The news these days is all but overrun with stories of hackers, cyberattacks, cyberterrorism, and the importance of cybersecurity. While concerns about external threats to network security are completely valid (I think Target and its former CEO would vouch for us here), this only makes up one side of the coin; to be truly secure, you have to look at not only how easily outside forces can make their way into your network, but also how easily your sensitive data can make its way from the inside of your network out.
Before you can make any strides towards putting your actual policy together, first you need to:
1. Look at your data. What kind of data do you handle on a day-to-day basis? Financial information? Personally Identifiable Information (PII)? What data is most sensitive? What is least sensitive? If it helps, rank the different kinds on a scale.
2. Determine what is allowed to happen to this data. Can it leave your network? Can it leave your network, but only in encrypted form? Can it not leave your network under any circumstances whatsoever? Are there only certain people in your office who can have access to certain data?
Once you know what boundaries you need to create, the next step is actually putting actionable policy in place to keep your data private.
Ultimately, your policy will dictate what the folks in your organization can and cannot do with your company data. Some of the most important elements to look into are:
1. Internal Permissions. How do you control which people have access to which data? What tools or settings do you need to achieve the proper restrictions?
2. Email. Most PII can only be sent in encrypted form. Do you have the tools in place to send sensitive information securely?
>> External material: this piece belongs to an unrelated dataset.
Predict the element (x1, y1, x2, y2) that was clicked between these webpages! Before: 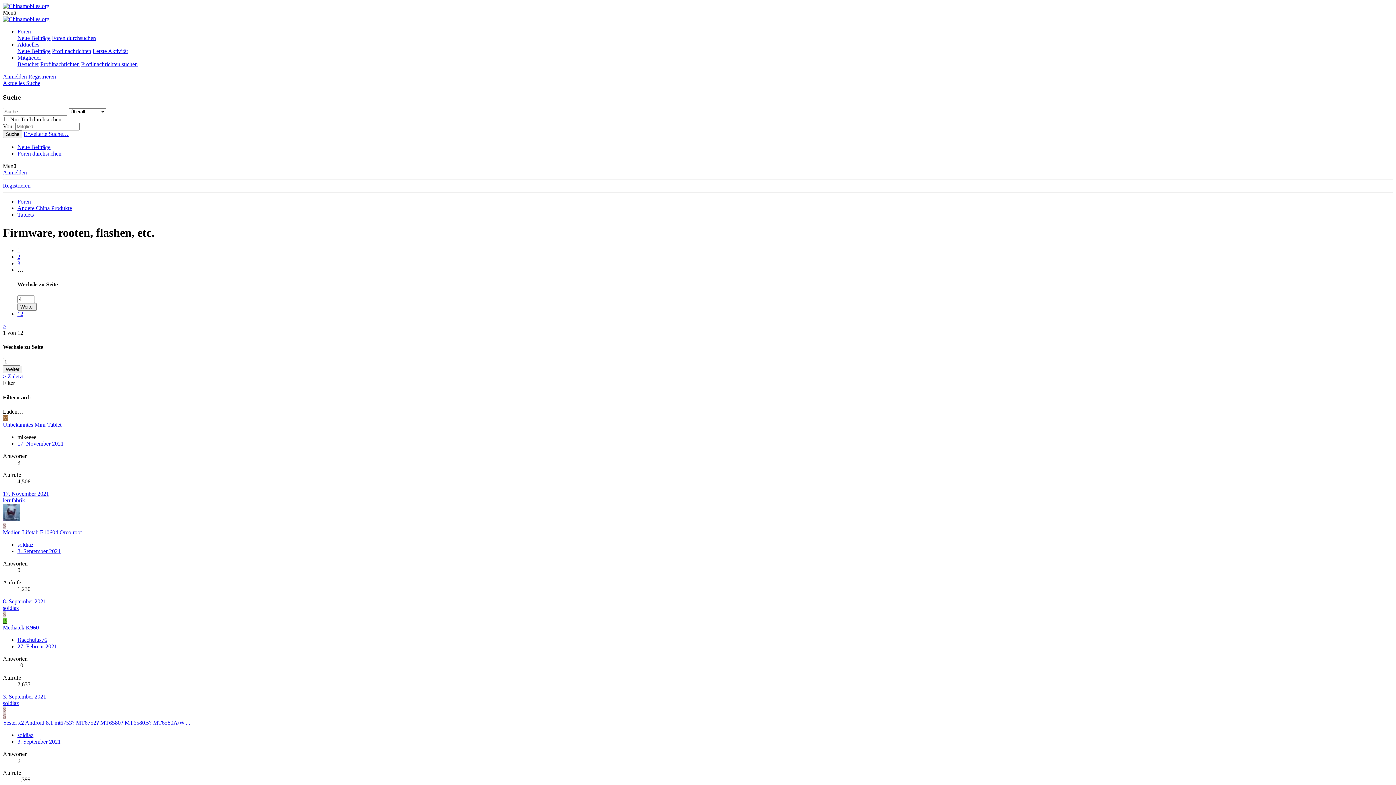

Is your staff educated on when and how to use these tools?
3. Remote Access. What data can your people access remotely? Are they able to synchronize it to another device? Do they know the limitations? Are you leaving it to their discretion?
4. Devices. What kind of devices are allowed to tap into your network? Personal? Company-owned only? Is network data only allowed on devices that are encrypted at the hardware level? Will you differentiate between what is allowed on these devices, and what isn’t?
Sure, some aspects of the policy may be a bit burdensome. Sure, some can make collaboration more difficult for your staff. And sure, some may require that you invest in additional tools in order to stick within the boundaries you’ve created.
But we can’t tell you how many times we’ve encountered people who have been separated from a company for years and still have corporate data in their personal Dropbox account.